Perché contano gli accordi tra Israele, Emirati e Bahrein

Si è tenuta ieri, 15 settembre, alla Casa Bianca la cerimonia della firma degli “Accordi di Abramo” tra Israele, Emirati Arabi Uniti e Bahrein per la normalizzazione delle relazioni diplomatiche. Per il presidente degli Stati Uniti Donald Trump, che ha presieduto alla cerimonia, è : «Una svolta storica per la pace nella regione». Il presidente Usa ha aggiunto che le nazioni presenti hanno compiuto «un passo imporante verso la pace e la prosperità». Erano presenti il primo ministro israeliano, Benjamin Netanyahu, e i ministri degli Esteri degli Emirati e del Bahrein, rispettivamente Abdullah bin Zayed al Nahyan e Abdullatif bin Rashid Al Zayani. La firma è avvenuta a South Lawn, stesso luogo della firma degli Accordi di Oslo del 1993 con i palestinesi. Gli accordi firmati dai due Stati del Golfo rendono questi due paesi il terzo e il quarto tra gli Stati arabi a normalizzare le relazioni con Israele, dopo Egitto e Giordania, che hanno siglato trattati di pace nel 1979 e nel 1994. Era stato Amichai Stein, giornalista dell’emittente televisiva israeliana “Kann”, ad anticipare venerdì 11 settembre su Twitter l’accordo tra tel Aviv e Manama, citando fonti ufficiali. Amichai Stein aveva annunciato che il principe ereditario, Salman bin Hamad bin Isa Al Khalifa, si sarebbe recato a Washington lunedì 14 settembre.

Embed from Getty Images

Sebbene il contenuto dei testi degli accordi non sia stato ancora divulgato, i giornalisti israeliani, come riferisce Agenzia Nova, hanno affermato che quello siglato con gli Emirati Arabi Uniti è un “trattato di pace”, mentre quello con il Bahrein è una “dichiarazione di pace” separata. Il primo è un trattato che ha valore giuridico internazionale e che deve essere formalizzato da un voro del parlamento, mentre il secondo è solo una dichiarazione congiunta in cui viene preso un impegno per la pace. Gli accordi sono rilevanti per una serie di ragioni, messe insieme in questo articolo della Bbc.

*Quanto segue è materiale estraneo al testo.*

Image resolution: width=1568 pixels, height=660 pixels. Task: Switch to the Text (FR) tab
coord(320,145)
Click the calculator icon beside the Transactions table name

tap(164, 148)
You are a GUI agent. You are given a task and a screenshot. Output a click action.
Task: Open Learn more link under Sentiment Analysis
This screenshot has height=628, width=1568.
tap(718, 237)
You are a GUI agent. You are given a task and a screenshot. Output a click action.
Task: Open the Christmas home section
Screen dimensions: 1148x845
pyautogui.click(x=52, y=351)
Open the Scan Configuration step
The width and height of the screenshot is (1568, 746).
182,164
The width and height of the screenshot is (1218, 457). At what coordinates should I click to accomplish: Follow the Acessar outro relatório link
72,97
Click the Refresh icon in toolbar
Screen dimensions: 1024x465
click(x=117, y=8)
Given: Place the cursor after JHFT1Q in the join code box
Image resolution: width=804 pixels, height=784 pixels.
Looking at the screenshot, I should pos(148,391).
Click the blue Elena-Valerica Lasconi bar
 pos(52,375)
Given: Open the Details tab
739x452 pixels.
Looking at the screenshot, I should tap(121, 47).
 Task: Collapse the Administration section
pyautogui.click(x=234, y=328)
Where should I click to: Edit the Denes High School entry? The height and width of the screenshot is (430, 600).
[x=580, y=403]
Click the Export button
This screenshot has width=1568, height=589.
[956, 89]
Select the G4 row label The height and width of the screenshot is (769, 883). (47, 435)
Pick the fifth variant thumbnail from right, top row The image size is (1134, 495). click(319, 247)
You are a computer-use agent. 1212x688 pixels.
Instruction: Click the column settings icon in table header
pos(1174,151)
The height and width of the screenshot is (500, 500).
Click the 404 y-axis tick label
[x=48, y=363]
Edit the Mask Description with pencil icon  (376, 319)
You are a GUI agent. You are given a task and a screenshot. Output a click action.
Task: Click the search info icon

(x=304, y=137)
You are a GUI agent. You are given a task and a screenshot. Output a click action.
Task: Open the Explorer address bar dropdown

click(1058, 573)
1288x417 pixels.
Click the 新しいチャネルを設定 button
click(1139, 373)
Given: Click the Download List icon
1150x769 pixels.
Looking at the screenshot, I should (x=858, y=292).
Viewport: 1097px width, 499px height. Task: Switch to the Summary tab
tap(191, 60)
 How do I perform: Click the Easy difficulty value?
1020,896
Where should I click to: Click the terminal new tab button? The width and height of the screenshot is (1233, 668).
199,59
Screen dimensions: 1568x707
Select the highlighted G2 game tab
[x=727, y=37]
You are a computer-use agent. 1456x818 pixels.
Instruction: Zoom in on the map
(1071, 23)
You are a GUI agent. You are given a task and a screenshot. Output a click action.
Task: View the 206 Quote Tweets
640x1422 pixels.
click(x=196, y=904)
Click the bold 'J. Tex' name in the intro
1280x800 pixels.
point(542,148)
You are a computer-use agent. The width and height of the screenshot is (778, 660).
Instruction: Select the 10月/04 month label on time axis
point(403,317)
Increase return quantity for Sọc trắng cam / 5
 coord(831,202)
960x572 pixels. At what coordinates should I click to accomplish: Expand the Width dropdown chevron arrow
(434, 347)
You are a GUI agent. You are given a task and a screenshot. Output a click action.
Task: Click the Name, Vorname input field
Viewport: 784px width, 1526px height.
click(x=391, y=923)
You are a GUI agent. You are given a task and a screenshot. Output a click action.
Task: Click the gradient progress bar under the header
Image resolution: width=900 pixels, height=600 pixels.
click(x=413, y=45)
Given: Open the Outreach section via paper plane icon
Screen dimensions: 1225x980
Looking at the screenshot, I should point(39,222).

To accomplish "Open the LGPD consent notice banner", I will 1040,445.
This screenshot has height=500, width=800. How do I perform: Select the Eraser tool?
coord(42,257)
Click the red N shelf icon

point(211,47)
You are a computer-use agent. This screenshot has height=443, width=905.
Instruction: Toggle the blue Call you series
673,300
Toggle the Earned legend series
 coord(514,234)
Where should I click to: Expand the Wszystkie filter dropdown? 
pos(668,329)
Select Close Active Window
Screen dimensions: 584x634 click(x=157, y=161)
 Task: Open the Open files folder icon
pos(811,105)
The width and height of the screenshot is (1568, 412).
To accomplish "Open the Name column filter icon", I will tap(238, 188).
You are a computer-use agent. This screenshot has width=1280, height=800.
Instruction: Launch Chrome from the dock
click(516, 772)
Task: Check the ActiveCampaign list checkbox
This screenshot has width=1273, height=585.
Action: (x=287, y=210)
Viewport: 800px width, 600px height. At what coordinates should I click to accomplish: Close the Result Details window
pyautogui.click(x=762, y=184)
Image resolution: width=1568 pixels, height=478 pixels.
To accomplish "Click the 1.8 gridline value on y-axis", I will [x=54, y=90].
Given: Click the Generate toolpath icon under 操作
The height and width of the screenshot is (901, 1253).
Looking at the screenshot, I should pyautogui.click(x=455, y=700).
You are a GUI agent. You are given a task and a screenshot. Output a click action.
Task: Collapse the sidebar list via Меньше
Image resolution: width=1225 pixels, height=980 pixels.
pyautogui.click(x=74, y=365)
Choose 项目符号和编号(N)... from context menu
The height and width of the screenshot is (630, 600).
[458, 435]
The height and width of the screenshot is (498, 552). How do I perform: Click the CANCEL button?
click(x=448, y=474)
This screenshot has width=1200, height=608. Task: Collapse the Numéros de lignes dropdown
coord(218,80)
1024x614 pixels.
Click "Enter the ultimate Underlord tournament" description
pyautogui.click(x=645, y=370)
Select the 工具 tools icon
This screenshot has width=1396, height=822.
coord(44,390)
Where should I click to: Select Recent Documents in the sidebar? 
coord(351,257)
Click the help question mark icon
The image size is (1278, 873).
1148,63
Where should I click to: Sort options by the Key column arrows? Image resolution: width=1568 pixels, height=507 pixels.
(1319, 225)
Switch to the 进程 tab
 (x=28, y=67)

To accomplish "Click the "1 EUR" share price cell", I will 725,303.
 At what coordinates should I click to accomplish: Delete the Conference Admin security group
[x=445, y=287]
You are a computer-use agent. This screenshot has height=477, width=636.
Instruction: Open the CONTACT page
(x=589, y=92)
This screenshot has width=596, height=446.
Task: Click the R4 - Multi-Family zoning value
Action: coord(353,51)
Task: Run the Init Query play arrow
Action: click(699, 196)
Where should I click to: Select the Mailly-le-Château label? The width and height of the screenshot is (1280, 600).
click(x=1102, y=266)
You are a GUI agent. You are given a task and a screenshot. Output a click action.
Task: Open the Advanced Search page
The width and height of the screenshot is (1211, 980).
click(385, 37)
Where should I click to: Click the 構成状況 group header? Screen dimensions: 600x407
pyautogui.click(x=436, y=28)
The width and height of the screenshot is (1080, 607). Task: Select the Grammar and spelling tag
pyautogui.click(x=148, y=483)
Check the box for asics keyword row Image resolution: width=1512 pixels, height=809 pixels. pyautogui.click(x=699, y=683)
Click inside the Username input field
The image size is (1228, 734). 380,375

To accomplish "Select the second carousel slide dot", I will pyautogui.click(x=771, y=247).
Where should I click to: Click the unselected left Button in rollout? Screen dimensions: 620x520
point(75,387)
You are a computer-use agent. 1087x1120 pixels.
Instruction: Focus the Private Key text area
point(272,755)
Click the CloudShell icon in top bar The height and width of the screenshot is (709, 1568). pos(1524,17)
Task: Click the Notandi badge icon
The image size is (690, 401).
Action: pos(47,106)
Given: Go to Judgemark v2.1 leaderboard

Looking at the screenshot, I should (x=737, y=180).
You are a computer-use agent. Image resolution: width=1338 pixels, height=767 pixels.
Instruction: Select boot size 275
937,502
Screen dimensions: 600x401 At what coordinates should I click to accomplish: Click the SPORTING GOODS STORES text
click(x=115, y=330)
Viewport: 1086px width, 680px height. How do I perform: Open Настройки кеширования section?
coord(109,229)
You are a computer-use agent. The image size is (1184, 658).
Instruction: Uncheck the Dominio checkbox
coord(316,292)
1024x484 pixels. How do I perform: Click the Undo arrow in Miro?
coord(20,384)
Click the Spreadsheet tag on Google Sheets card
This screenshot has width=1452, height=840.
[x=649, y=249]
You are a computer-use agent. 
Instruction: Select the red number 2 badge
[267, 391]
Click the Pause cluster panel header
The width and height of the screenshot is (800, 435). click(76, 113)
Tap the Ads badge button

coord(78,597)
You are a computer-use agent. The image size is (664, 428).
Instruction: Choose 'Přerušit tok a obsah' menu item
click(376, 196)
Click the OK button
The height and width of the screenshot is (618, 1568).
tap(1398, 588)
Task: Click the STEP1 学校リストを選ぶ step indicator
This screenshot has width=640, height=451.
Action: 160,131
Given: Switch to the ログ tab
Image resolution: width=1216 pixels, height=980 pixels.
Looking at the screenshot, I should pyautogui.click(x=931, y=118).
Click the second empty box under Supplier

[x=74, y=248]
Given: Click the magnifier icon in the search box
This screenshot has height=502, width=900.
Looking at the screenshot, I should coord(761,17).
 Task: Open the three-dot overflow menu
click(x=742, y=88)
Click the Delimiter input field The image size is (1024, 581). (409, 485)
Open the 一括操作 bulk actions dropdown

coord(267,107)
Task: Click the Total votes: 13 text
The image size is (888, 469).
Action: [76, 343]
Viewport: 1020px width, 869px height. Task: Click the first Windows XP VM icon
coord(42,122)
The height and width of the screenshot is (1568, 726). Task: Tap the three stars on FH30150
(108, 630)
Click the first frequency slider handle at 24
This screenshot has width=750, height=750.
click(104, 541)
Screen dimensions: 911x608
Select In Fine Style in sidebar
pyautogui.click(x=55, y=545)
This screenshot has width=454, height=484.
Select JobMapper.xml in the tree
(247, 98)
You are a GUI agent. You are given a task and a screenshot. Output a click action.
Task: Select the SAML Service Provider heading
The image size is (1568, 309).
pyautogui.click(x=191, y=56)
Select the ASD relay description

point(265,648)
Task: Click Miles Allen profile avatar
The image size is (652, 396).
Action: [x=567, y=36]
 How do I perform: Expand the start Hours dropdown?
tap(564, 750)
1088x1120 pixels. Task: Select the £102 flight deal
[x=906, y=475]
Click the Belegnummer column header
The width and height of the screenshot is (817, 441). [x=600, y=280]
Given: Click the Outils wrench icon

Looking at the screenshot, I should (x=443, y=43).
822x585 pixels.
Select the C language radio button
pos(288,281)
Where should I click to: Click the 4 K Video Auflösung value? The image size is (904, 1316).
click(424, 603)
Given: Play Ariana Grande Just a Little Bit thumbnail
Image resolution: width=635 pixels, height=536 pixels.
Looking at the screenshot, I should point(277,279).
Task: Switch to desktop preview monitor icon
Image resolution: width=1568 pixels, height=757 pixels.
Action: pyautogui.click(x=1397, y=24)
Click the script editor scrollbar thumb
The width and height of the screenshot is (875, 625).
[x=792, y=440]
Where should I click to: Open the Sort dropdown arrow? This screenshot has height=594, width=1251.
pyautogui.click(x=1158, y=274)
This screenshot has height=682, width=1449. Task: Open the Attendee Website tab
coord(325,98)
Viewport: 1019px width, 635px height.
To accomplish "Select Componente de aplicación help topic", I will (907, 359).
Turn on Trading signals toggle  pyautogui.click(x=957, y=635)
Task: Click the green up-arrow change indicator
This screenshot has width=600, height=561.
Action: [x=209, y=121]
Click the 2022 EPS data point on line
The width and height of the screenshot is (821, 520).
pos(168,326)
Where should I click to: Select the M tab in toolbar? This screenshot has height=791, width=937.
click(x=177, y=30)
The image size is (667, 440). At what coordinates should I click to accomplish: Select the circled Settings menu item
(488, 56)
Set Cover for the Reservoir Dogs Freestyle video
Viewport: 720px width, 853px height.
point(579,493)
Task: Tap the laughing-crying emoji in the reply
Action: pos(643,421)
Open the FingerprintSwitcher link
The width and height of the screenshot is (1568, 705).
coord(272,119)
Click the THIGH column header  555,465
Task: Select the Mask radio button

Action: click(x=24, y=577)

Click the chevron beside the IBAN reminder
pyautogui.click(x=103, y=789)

Gli Emirati possono così perseguire le proprie ambizioni di potenza militare, ponendosi al tempo stesso come luogo in cui fare affari e come meta turistica. È possibile che gli Stati Uniti abbiano favorito l’intesa promettendo armi tecnologicamente avanzate che gli Emirati fino a oggi erano riusciti a malapena ad ammirare da lontano. Tra queste gli aerei da guerra F35 stealth, gli aerei EA-18G Growler per la guerra elettronica e i droni Reaper. Gli Emirati, come è noto, hanno impiegato già gli armamenti a loro disposizione nei conflitti in Libia e in Yemen, ma il nemico numero uno per il piccolo e ambizioso Stato arabo resta l’Iran. Israele attraverso questo risultato riduce il proprio isolamento nella regione. Rafforzare l’alleanza contro Teheran è un altro punto a favore di Netanyahu.

Embed from Getty Images

Ammar Hijazi, vice ministro degli Affari multilaterali dell’Autorità Palestinese, ha detto ad Al Jazeera che si è trattato di un «triste giorno». «L’unica via per la pace – ha aggiunto – è la fine della brutale occupazione israeliana e la garanzia ai palestinesi del loro diritto inalienabile all’autodeterminazione». Secondo Ammar Hijazi, gli accordi sono ben lungi dal favorire la pace e spianano invece la strada alla vendita di armi agli Stati dell’area. Dal punto di vista di Trump, invece, gli accordi servono a celebrare il ruolo del presidente quale “dealmaker”, favorendo la sua campagna elettorale e permettono di aggiungere un tassello alla strategia della “massima pressione” contro l’Iran.

LEGGI ANCHE: LA PACE TRA ISRAELE ED EMIRATI

Noura Erakat, avvocato per i diritti umani, ha scritto in questa analisi che «gli accordi non sono affatto uno stimolo alla pace ma un intesa per unire le forze nell’intento di sopprimere la lotta per la libertà e la democrazia, un’alleanza geopolitica tra regimi opressivi che espande la sfera di influenza degli Stati Uniti in Medio Oriente attraverso la creazione di un’infrastruttura diplomatica e finanziaria».

Proprio mentre alla Casa Bianca veniva celebrata l’intesa, le sirene delle città israeliane di Ashkelon e Ashdod, nel Sud di Israele, risuonavano per il lancio di razzi dalla Striscia di Gaza, razzi che non hanno causato vittime. Nel pomeriggio di ieri ci sono state proteste da parte dei palestinesi nella Striscia e in Cisgiordania.